Abstract Introduction Pulmonary rehabilitation (PR) could improve health outcomes for the increasing number of people with chronic respiratory diseases (CRDs), but programmes need to be adapted to low-resource settings and, in the context of a pandemic, to home-based delivery. Aim To assess the feasibility of delivering a home-PR programme for patients with CRDs in Malaysia. Methods We recruited patients with CRDs from two hospitals in Klang Valley, Malaysia to a Home-PR programme. Following Centre-based assessment, patients performed the exercises at home (five sessions/week for 8 weeks (total 40 sessions)). We monitored the patients via weekly telephone calls and asked about adherence to the programme. We measured functional exercise capacity (6-Minutes walking test (6MWT)) and Health-Related Quality-of-Life (HRQOL: COPD Assessment Test (CAT)) at baseline and post- PR at 9 weeks.

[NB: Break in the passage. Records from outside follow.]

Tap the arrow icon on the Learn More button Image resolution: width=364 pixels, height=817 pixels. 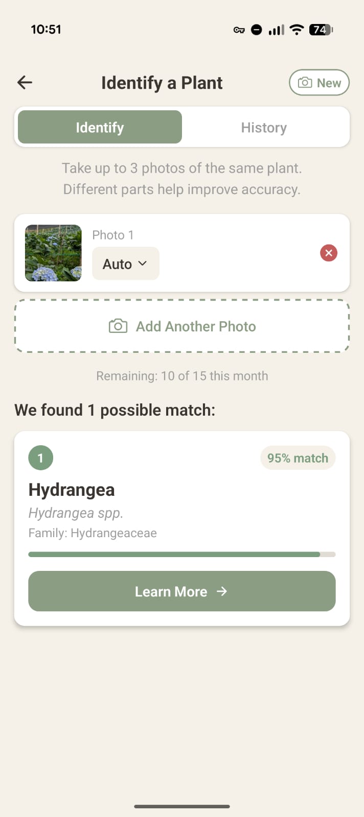[222, 591]

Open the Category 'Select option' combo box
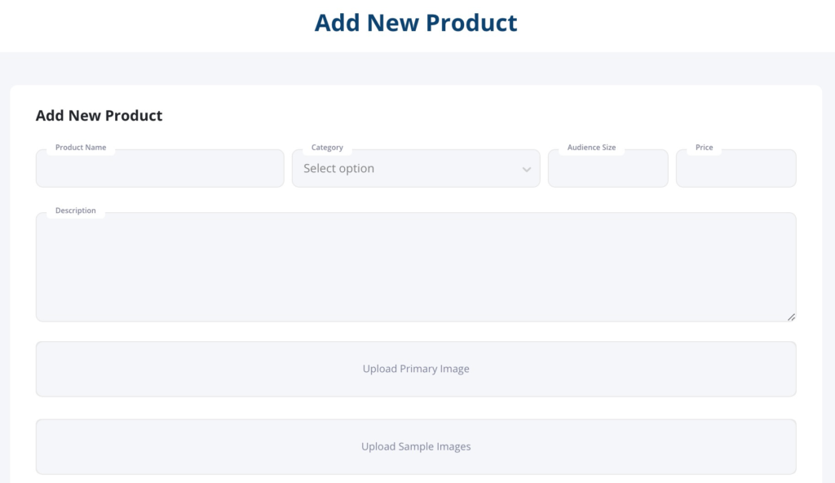[x=416, y=168]
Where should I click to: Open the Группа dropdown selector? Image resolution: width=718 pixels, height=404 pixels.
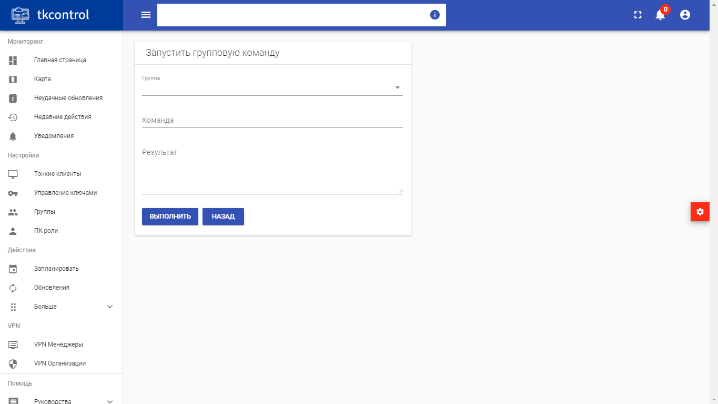click(272, 88)

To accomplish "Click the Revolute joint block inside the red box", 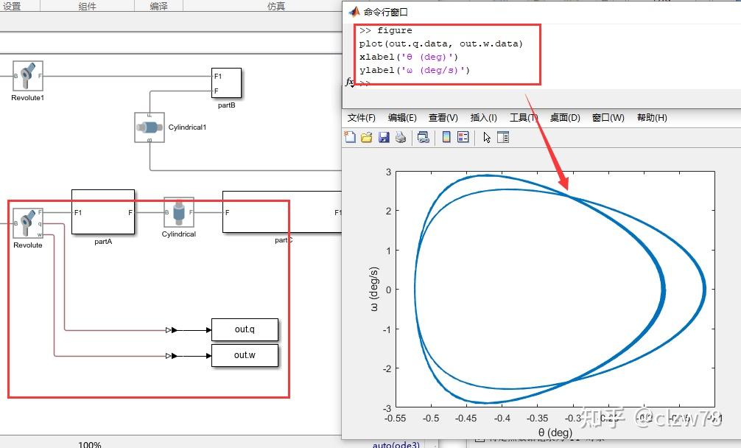I will point(28,222).
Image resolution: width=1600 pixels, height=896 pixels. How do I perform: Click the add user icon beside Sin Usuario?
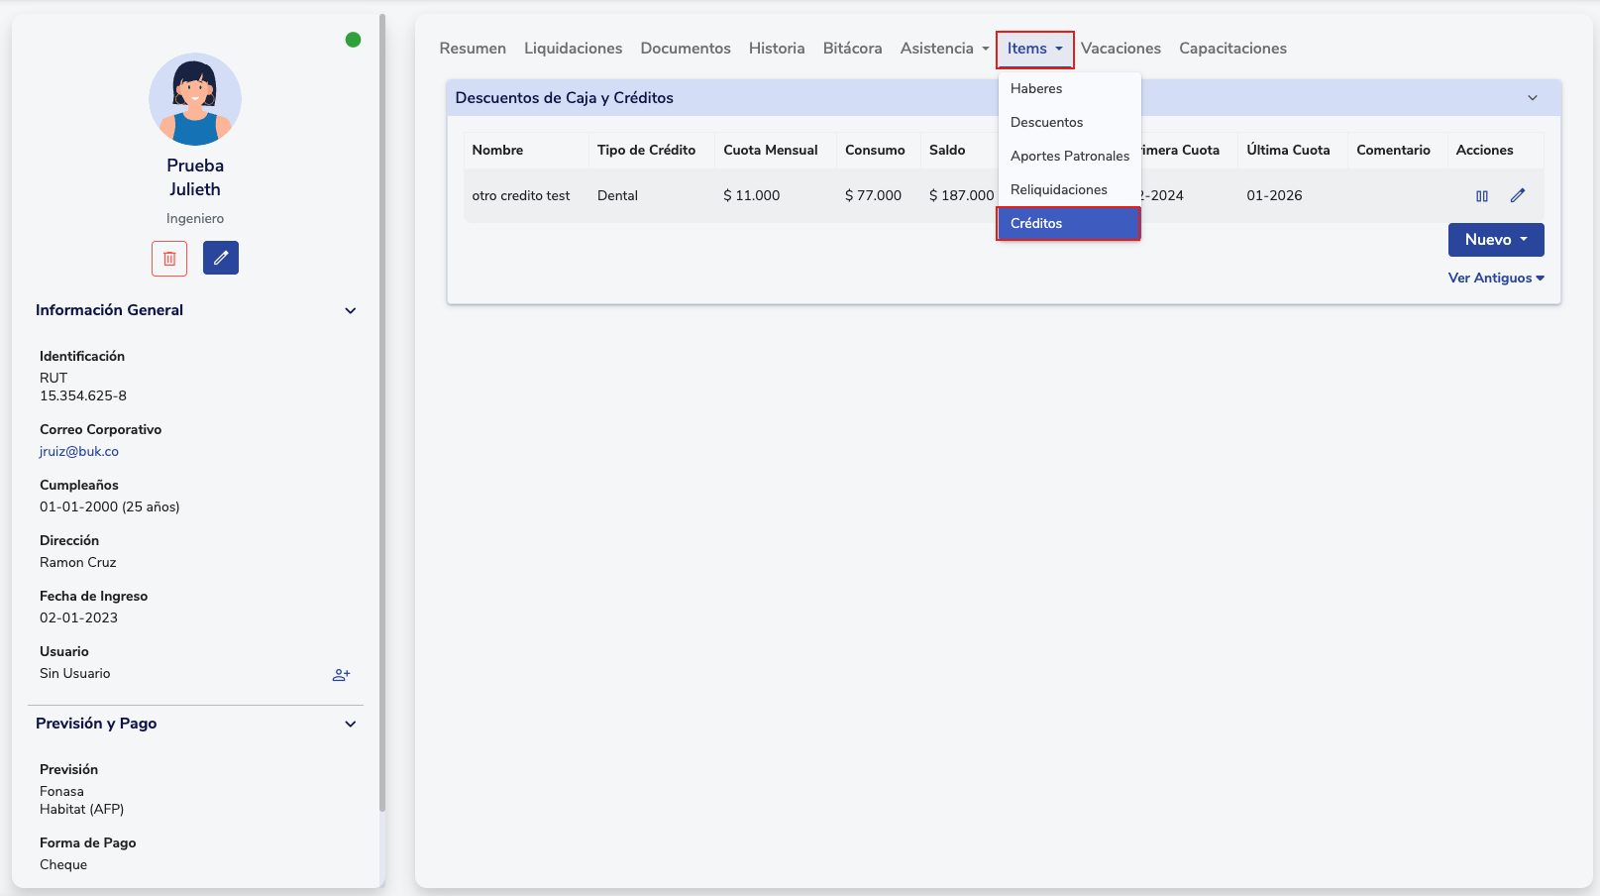341,675
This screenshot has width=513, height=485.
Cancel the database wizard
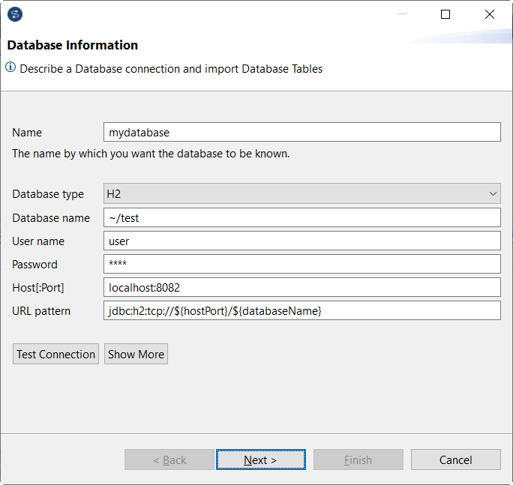(x=455, y=460)
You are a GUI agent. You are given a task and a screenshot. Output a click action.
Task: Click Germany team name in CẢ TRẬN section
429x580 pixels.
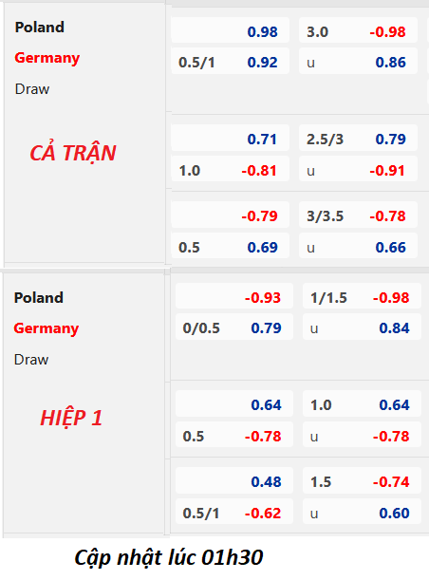pos(47,58)
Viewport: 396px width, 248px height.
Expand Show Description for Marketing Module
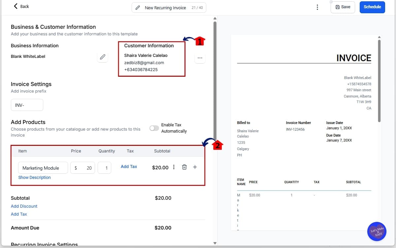[x=34, y=177]
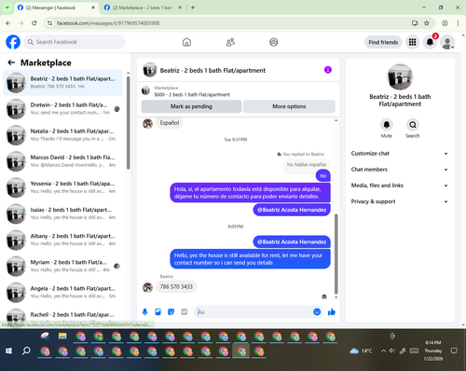
Task: Mute this conversation with bell toggle
Action: (x=387, y=125)
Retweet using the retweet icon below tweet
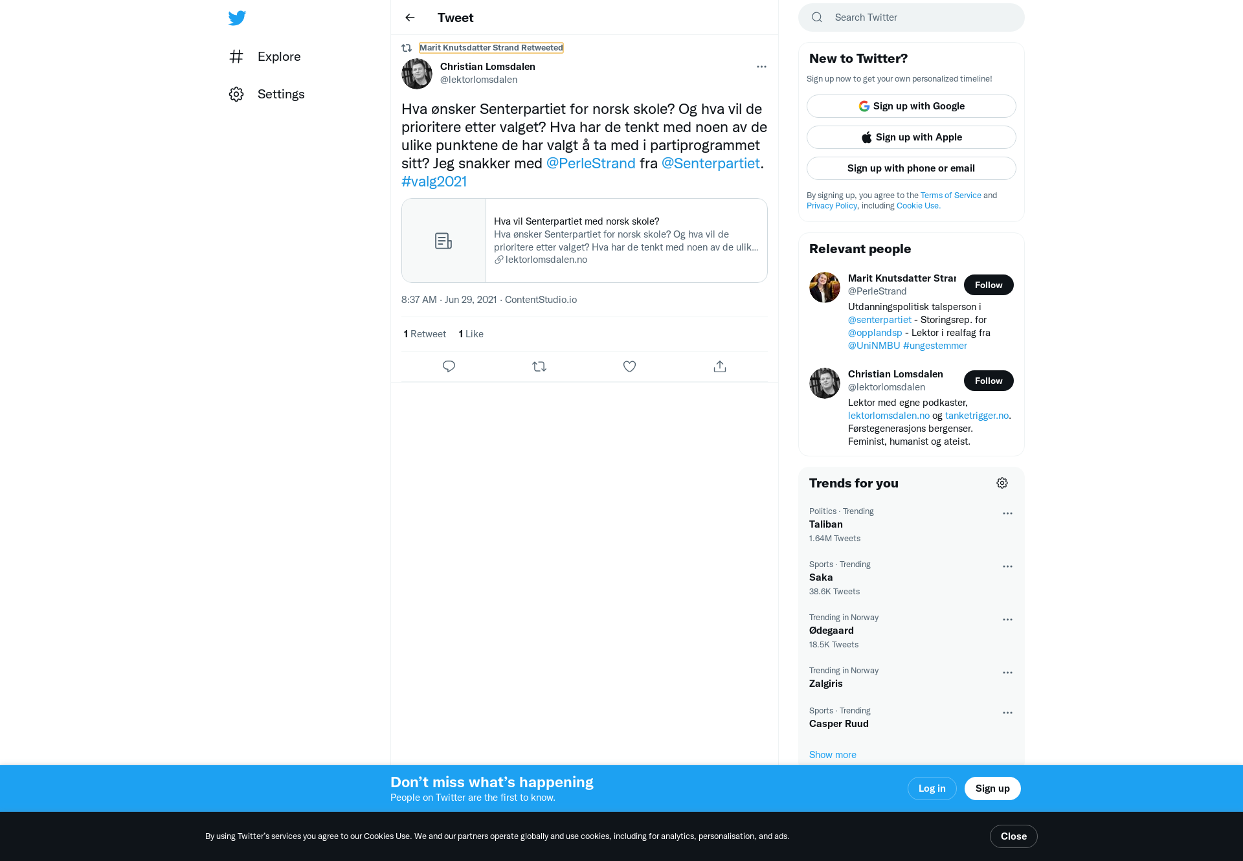Viewport: 1243px width, 861px height. pyautogui.click(x=539, y=366)
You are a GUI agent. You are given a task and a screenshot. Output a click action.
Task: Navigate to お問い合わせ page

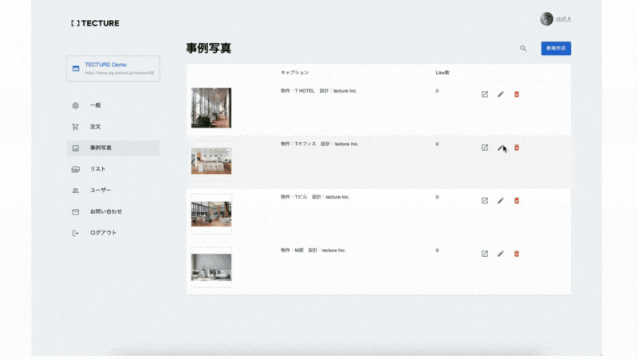[x=105, y=212]
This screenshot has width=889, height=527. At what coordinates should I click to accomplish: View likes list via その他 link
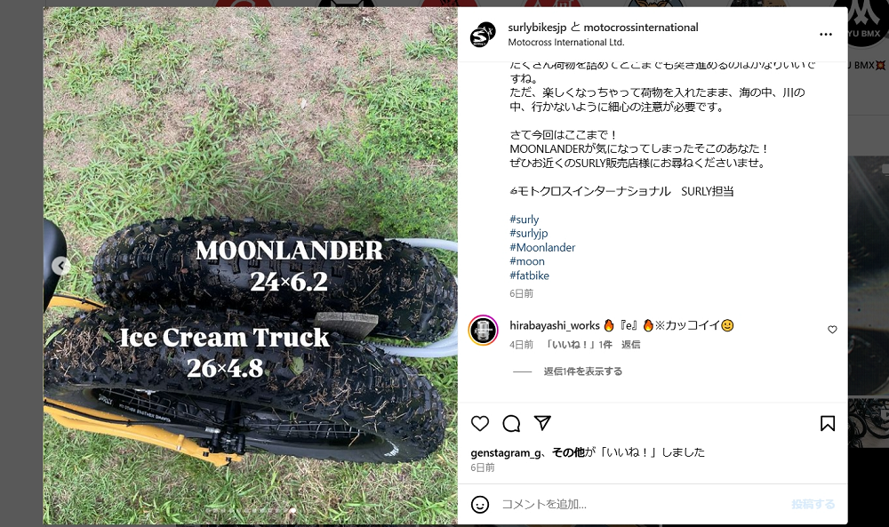click(568, 452)
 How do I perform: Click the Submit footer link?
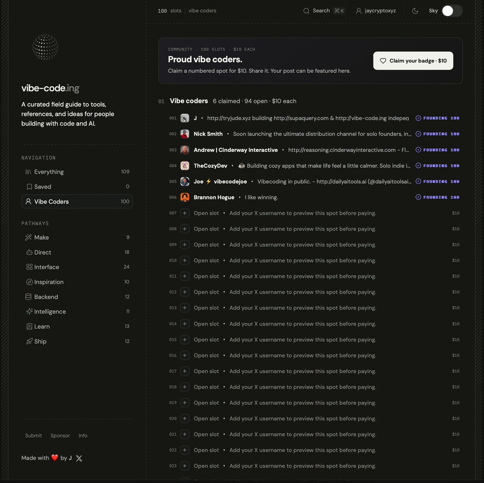click(x=33, y=435)
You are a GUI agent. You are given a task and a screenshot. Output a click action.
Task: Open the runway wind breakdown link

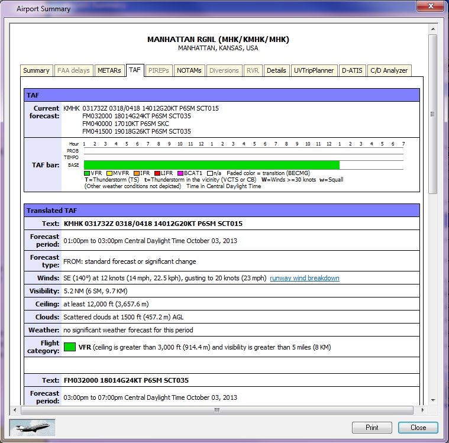[x=305, y=278]
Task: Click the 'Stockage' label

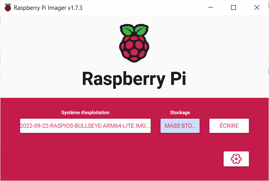Action: pos(180,112)
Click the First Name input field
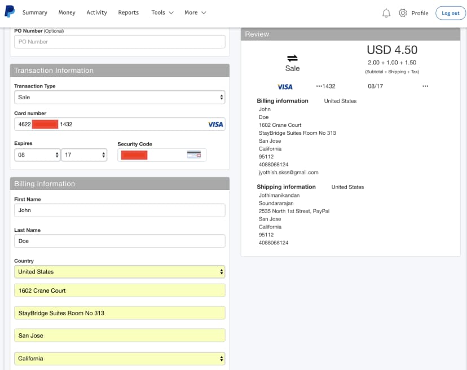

We conducted semi-structured interviews with 12 purposively sampled participants to explore views and feedback on the Home-PR programme. Interviews were audio recorded, transcribed verbatim and analysed thematically. Results 30 patients participated; two withdrew due to hospitalisation. Although 28 (93%) adhered to the full programme, only 11 (37%) attended the post- PR assessment because COVID-19 movement restrictions in Malaysia at that time prevented attendance at the centre. Four themes emerged from the qualitative analysis: (1) involvement of family and caregivers, (2) barriers to Home-PR programme, (3) interactions with peers and healthcare professionals, and (4) programme enhancement. Conclusion Despite the COVID-19 pandemic, the Home-PR programme proved feasible to be delivered remotely, although Centre-based post-PR assessments were not possible. Family involvement played an important role in the Home-PR programme. The delivery of this programme can be further improved to maximise the benefit obtained.